Bacaan yang Diberikan:
===============

MAKI Kritik Mutasi Hakim Eko Aryanto Usai Vonis Ringan Harvey Moeis

Mutasi Hakim Eko Aryanto ke Papua Barat: Promosi atau Sanksi?

banner 468x60
Advertisements

KBOBABEL.COM (Jakarta) – Hakim Eko Aryanto kembali menjadi sorotan publik setelah dimutasi untuk kedua kalinya dalam waktu kurang dari satu bulan. Langkah Mahkamah Agung (MA) memindahkan Eko dari Pengadilan Negeri Jakarta Pusat ke Pengadilan Negeri Sidoarjo, dan kini ke Pengadilan Tinggi Papua Barat, menuai kritik keras, khususnya dari aktivis antikorupsi. Selasa (13/5/2025)

Keputusan mengenai mutasi ini tertuang dalam hasil rapat pimpinan MA pada 9 Mei 2025, seperti dikonfirmasi oleh Juru Bicara MA, Yanto. Dalam rapat tersebut, diputuskan rotasi 41 jabatan di lingkungan pengadilan tinggi, termasuk penempatan Eko sebagai hakim tinggi di Pengadilan Tinggi Papua Barat.

banner 336x280

“Iya benar (mutasi 41 hakim),” kata Yanto kepada wartawan, Minggu (11/5).

Sebelumnya, pada 22 April 2025, Eko baru saja dimutasi dari Pengadilan Negeri Jakarta Pusat ke Pengadilan Negeri Sidoarjo. Belum genap sebulan, Eko kembali dimutasi, kali ini ke wilayah lebih jauh, yaitu Papua Barat.

Nama Eko Aryanto menjadi perhatian publik sejak akhir Desember 2024 karena putusannya dalam kasus korupsi besar yang melibatkan Harvey Moeis, suami aktris terkenal Sandra Dewi. Harvey dinyatakan bersalah dalam kasus korupsi yang merugikan negara hingga Rp 300 triliun dan tindak pidana pencucian uang.

===============

Baris Data:
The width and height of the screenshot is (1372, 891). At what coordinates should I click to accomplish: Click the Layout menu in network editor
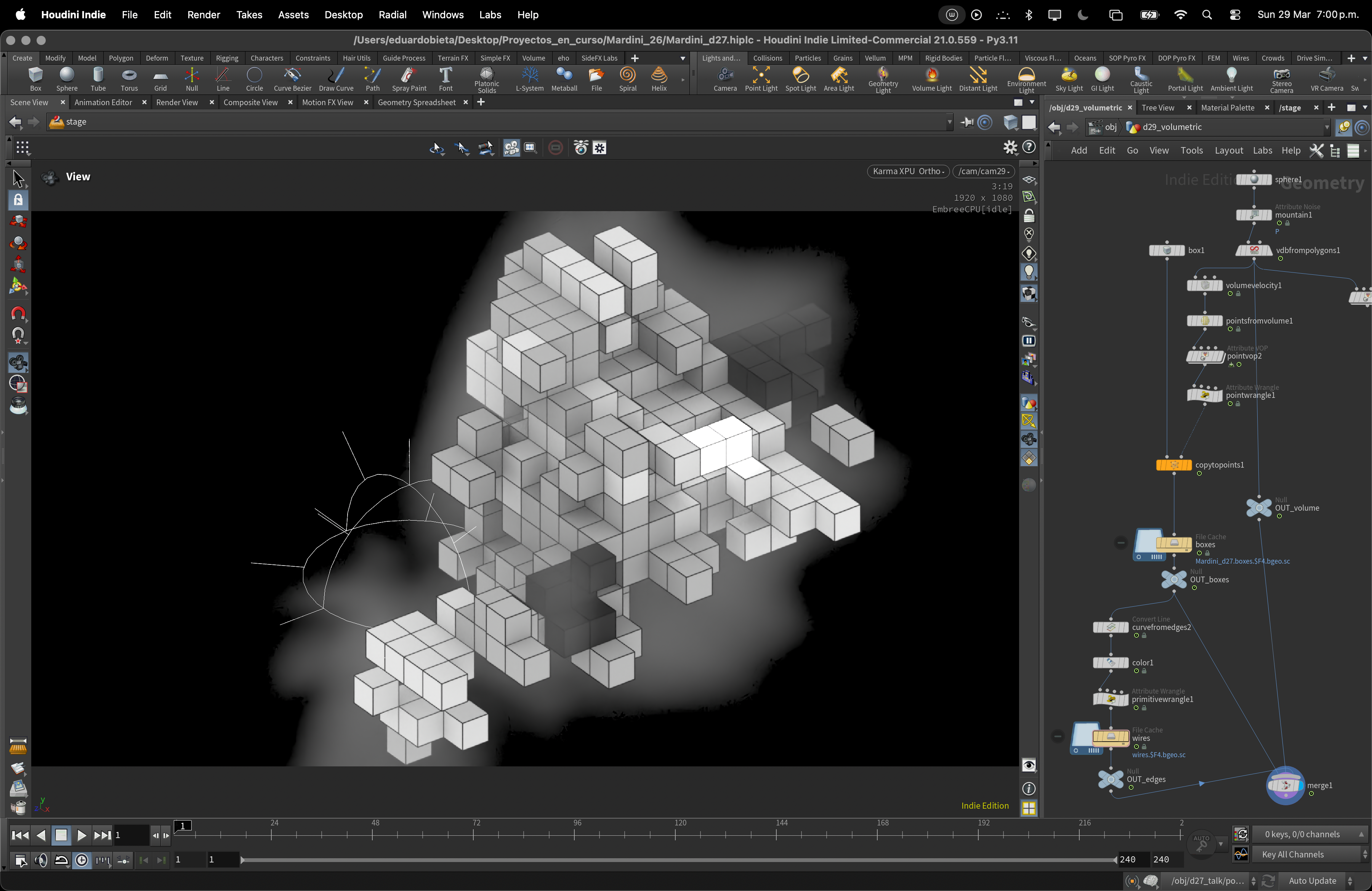click(1228, 151)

===============

Petunjuk Tugas: Tuliskan ulang kata demi kata bagian berita tentang mutasi Hakim Eko Aryanto mulai dari "Mutasi Hakim Eko Aryanto ke" hingga "antikorupsi. Selasa (13/5/2025)".

Jawaban Tugas:
Mutasi Hakim Eko Aryanto ke Papua Barat: Promosi atau Sanksi?

banner 468x60
Advertisements

KBOBABEL.COM (Jakarta) – Hakim Eko Aryanto kembali menjadi sorotan publik setelah dimutasi untuk kedua kalinya dalam waktu kurang dari satu bulan. Langkah Mahkamah Agung (MA) memindahkan Eko dari Pengadilan Negeri Jakarta Pusat ke Pengadilan Negeri Sidoarjo, dan kini ke Pengadilan Tinggi Papua Barat, menuai kritik keras, khususnya dari aktivis antikorupsi. Selasa (13/5/2025)